Top of Input
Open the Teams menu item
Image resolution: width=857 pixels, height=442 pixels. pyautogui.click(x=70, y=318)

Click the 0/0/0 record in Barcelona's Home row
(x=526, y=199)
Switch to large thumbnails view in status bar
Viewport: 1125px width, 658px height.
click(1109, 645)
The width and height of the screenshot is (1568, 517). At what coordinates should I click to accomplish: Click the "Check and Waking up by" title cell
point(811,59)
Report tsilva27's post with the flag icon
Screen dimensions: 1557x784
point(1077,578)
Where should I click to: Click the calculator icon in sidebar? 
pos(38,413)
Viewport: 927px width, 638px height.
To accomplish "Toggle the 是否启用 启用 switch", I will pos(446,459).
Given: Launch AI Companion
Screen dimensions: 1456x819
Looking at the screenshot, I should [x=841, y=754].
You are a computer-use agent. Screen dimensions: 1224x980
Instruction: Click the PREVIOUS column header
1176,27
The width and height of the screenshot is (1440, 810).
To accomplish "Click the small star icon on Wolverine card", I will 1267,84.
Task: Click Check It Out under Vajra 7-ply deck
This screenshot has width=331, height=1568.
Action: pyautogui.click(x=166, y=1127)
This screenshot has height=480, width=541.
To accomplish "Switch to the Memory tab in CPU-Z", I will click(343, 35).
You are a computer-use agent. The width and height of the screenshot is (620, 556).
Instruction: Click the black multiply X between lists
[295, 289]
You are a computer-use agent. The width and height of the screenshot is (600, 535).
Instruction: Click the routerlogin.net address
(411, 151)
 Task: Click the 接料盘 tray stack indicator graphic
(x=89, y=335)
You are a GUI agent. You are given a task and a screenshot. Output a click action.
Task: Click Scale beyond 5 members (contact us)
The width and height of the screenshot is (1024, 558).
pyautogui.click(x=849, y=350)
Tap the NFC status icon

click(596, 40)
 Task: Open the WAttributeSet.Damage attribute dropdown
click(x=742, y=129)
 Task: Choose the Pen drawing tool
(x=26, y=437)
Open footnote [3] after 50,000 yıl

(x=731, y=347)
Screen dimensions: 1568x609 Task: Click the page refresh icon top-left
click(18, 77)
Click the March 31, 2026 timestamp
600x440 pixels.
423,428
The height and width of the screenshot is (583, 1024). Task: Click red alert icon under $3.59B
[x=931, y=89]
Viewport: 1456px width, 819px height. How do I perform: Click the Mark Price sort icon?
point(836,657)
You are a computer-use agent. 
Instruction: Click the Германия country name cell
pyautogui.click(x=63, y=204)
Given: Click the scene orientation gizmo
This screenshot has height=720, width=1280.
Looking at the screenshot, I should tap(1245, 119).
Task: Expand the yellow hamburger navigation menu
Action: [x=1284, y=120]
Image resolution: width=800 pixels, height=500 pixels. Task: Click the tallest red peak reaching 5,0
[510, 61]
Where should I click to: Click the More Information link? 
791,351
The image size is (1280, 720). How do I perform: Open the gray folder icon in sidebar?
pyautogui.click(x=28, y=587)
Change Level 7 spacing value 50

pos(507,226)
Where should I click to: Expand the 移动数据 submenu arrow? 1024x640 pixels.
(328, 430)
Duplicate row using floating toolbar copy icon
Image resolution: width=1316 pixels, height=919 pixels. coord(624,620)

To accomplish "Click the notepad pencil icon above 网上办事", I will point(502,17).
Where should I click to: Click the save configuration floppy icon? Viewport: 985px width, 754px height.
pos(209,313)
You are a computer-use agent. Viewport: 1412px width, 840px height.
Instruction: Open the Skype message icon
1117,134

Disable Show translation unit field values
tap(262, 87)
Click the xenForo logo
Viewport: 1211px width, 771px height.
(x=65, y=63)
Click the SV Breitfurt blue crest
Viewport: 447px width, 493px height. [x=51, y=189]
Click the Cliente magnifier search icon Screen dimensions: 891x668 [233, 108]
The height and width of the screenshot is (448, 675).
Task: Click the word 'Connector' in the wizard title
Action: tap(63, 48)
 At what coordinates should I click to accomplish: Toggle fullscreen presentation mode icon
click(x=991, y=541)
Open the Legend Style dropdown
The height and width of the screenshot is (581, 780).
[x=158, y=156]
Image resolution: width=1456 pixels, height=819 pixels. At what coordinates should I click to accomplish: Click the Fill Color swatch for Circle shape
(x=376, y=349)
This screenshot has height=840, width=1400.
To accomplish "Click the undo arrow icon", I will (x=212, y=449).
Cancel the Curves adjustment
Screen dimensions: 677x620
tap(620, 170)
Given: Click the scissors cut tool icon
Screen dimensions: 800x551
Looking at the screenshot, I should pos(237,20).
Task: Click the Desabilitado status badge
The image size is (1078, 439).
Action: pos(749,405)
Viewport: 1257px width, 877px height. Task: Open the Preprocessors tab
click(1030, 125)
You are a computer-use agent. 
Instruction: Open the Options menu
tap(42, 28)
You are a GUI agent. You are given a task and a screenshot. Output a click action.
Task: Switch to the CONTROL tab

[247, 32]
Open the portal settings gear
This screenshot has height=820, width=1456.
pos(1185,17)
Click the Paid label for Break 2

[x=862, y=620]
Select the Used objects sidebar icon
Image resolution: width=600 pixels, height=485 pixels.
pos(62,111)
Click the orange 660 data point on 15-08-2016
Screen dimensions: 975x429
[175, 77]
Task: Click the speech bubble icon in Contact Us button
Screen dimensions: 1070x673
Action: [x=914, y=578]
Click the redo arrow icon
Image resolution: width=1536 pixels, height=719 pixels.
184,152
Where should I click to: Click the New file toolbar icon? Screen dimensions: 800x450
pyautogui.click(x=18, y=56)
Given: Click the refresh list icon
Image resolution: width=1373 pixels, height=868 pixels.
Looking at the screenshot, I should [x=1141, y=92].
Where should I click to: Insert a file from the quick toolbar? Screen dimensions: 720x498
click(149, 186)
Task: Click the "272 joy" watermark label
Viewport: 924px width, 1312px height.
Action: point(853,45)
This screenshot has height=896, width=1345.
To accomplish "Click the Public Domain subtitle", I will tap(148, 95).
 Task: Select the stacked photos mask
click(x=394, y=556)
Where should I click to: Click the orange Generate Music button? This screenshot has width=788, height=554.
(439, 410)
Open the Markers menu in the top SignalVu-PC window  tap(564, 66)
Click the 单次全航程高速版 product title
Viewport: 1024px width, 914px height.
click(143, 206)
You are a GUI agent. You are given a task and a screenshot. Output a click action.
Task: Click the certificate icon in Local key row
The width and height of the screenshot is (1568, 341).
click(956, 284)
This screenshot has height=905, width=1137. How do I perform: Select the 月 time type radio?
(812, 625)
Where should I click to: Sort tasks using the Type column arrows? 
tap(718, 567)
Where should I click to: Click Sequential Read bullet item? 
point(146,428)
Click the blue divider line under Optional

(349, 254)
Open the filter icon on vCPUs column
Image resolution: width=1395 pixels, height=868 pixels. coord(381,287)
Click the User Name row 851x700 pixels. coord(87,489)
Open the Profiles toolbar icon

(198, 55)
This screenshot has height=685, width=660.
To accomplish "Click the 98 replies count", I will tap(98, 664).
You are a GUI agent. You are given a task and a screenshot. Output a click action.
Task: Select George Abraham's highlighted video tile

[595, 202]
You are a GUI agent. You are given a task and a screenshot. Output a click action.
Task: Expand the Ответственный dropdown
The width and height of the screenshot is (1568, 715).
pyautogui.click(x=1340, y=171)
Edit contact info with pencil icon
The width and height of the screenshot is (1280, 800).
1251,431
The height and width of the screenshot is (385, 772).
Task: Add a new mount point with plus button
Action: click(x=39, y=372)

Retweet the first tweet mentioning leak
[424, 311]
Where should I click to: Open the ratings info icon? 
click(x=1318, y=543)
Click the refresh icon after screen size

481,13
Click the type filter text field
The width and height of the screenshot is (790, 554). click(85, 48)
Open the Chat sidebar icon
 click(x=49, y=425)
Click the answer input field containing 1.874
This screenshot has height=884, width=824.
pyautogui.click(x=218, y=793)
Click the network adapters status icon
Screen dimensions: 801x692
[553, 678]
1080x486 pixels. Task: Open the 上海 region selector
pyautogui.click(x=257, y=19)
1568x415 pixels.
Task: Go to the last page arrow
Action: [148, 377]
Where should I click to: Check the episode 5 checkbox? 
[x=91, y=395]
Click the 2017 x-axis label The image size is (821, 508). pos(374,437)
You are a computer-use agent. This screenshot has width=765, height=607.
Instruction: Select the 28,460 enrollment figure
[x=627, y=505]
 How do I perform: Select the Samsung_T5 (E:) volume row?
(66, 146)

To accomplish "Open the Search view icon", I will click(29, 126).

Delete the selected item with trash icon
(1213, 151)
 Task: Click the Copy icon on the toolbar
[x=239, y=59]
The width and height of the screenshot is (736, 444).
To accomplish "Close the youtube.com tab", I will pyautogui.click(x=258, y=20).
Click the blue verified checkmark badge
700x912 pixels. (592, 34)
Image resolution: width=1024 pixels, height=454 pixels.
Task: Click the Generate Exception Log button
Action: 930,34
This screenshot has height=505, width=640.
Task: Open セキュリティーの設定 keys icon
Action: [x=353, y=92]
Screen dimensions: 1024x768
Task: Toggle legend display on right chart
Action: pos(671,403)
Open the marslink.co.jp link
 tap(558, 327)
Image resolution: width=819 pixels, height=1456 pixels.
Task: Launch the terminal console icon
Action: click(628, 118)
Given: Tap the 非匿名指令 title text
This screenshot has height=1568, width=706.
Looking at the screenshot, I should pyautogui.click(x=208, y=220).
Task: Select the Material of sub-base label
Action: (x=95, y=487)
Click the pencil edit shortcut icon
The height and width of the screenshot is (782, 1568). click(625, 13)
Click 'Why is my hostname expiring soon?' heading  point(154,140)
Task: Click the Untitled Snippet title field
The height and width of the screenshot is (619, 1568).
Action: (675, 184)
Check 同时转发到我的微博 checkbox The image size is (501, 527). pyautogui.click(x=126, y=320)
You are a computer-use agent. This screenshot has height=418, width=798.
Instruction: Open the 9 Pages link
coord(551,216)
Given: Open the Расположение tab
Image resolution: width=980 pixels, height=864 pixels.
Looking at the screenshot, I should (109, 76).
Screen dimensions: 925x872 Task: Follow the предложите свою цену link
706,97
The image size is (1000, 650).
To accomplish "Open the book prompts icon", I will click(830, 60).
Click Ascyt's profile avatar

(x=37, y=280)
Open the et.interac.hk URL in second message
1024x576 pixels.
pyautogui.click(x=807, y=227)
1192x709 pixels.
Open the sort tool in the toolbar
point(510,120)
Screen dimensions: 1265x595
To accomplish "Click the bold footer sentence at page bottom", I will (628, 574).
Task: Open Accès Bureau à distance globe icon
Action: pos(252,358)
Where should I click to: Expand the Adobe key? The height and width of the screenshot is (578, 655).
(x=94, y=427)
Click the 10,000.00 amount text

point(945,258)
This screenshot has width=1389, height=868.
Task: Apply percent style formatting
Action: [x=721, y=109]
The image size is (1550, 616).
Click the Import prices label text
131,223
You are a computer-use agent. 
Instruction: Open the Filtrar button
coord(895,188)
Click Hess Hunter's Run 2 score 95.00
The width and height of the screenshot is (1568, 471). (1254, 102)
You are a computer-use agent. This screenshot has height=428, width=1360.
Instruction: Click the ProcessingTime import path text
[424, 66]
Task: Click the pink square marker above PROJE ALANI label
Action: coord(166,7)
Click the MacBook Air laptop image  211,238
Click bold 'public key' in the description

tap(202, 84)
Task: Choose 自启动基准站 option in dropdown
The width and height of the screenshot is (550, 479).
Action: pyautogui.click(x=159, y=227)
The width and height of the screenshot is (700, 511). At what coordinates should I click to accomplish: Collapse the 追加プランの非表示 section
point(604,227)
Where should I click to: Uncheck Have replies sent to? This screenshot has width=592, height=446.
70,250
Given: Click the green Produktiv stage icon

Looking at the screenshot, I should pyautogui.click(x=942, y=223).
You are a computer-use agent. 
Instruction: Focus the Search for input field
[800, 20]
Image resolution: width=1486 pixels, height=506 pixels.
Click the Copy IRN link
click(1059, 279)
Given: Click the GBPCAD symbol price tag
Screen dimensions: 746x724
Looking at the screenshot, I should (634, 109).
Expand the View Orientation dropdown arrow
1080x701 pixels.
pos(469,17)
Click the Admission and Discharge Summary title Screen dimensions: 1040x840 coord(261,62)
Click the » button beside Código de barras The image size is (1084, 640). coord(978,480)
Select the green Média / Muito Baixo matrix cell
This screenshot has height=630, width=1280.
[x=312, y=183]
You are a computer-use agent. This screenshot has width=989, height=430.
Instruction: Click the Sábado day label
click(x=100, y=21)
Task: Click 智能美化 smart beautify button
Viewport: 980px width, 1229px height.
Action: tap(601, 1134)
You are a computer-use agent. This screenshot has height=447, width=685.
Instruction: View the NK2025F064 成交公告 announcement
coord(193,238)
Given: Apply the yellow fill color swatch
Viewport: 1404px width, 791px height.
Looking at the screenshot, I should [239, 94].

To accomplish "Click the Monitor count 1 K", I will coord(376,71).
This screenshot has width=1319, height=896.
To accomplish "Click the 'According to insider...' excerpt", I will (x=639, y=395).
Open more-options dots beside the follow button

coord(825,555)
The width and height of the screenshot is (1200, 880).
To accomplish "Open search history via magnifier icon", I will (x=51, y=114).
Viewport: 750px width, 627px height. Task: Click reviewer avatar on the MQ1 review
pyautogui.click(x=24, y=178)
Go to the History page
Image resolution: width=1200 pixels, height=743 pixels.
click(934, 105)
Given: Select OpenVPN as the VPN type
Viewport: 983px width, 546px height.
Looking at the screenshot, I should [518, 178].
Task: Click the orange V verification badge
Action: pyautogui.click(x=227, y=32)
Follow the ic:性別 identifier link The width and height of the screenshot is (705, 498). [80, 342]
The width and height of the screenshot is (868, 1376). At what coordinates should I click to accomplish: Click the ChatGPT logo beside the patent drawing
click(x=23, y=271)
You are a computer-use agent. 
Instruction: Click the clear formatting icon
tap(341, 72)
Bottom of Input
→ Work item:
Could you return exactly the lines above from the line with "Screen dimensions: 1265x595" to the line with "has height=428, width=1360.", both included, and nothing else?

→ Written solution:
Screen dimensions: 1265x595
To accomplish "Click the bold footer sentence at page bottom", I will (628, 574).
Task: Open Accès Bureau à distance globe icon
Action: pos(252,358)
Where should I click to: Expand the Adobe key? The height and width of the screenshot is (578, 655).
(x=94, y=427)
Click the 10,000.00 amount text

point(945,258)
This screenshot has width=1389, height=868.
Task: Apply percent style formatting
Action: [x=721, y=109]
The image size is (1550, 616).
Click the Import prices label text
131,223
You are a computer-use agent. 
Instruction: Open the Filtrar button
coord(895,188)
Click Hess Hunter's Run 2 score 95.00
The width and height of the screenshot is (1568, 471). (1254, 102)
You are a computer-use agent. This screenshot has height=428, width=1360.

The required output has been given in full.